Document segment:
------------------------------

The cabinet C containing the sterilizer, filler and capper excludes outside, unfiltered air except for the regions through which the blown containers, caps and filled containers enter and exit, respectively. Flowing sterile air passes down through an overhead filter means over the equipment in cabinet C. Appropriate air interlocks can be provided at these locations, such as air curtains at 10 b and 10 c, to separate the relatively sterile environment contained within the cabinet C from ambient air. An air curtain is also provided in the port 23 between blow-molder 12 and the cabinet C. Preferably, the entire cabinet C contains clean-in-place spray equipment, known in the art, to wash down the confined equipment at appropriate intervals.
From the foregoing, it should be apparent that the present invention provides an efficient process and apparatus for blowing, sterilizing, capping and filling containers, wherein container preforms, and the containers blown therefrom, are maintained continuously in positive control throughout the entire process from preheating through capping. This is achieved by eliminating non-positive transfer points. In the present invention, positive control is maintained by means which grip each container finish throughout the entire process and advance it in a continuous serpentine path from preheating through capping. By eliminating screw container body gripping via conveyors, linear conveyors, and transfer mechanisms for them, the proclivity to jam is eliminated, and the efficiency of the entire process is significantly enhanced. Efficiency is further enhanced when caps are also maintained under positive control to and through the capper as described. The positive control aspects of the present invention, provide the above advantages even when sterilization is not required, but are particularly desirable when container sterilization is required, since there is no need to break asepsis in order to clear a jam. Blowing, filling and capping systems are often changed over from one size bottle to another. In the prior art, this required changing screw conveyors, star-wheels and adjusting guide rails. If the adjustment was not perfect, jams occurred on restart. Since the positive transfer occurs at the unchanging neck finish NF, a size changeover merely requires changing the blow-molds and restarting machine 10. This further increases overall efficiency which is of particular importance in aseptic operations.
As used herein, the term container is intended to encompass bottles, jars and like receptacles for containing fluent materials.

------------------------------

Given material:
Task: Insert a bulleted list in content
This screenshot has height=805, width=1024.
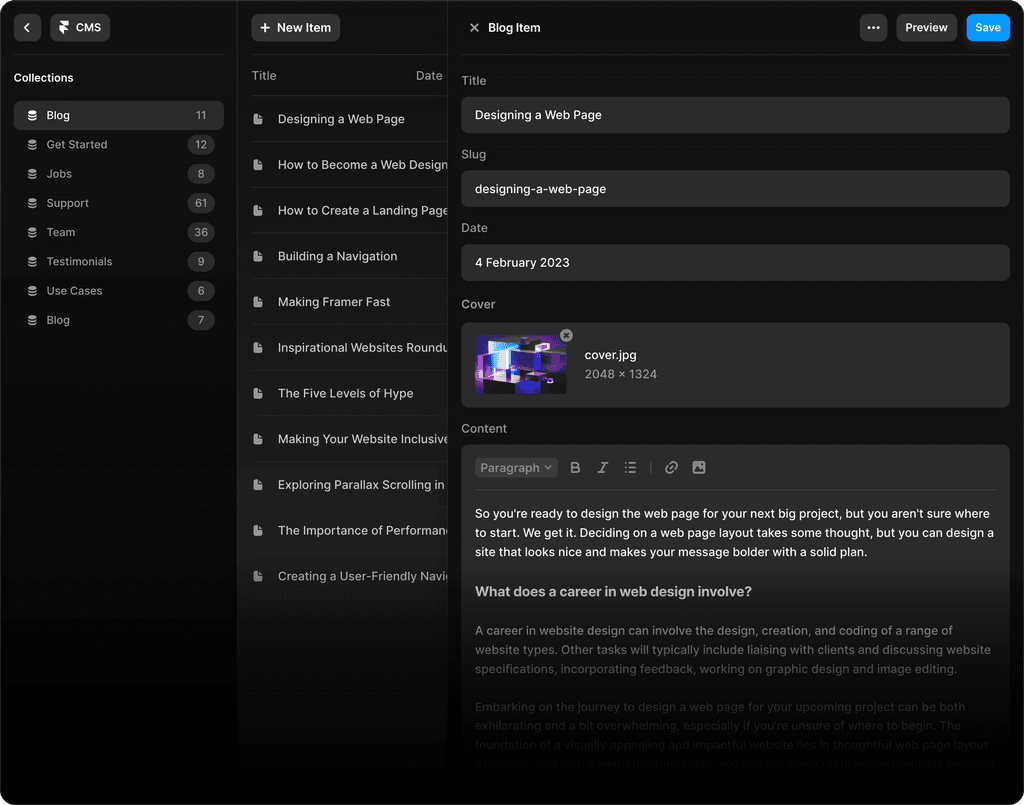Action: point(630,468)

------------------------------

Description of the task:
Decide whether each statement below agrees with the container-processing text. For each one, answer yes or no and quote the deciding words of the text.
1. Switching to a different bottle size only requires changing the blow-molds and restarting the machine.
2. Sterile air rises through a filter located beneath the equipment in the cabinet.
3. The positive control aspects give their advantages only when the containers must be sterilized.

Output for this task:
1. Yes: "a size changeover merely requires changing the blow-molds and restarting machine 10."
2. No: "Flowing sterile air passes down through an overhead filter means over the equipment in cabinet C."
3. No: "The positive control aspects of the present invention, provide the above advantages even when sterilization is not required"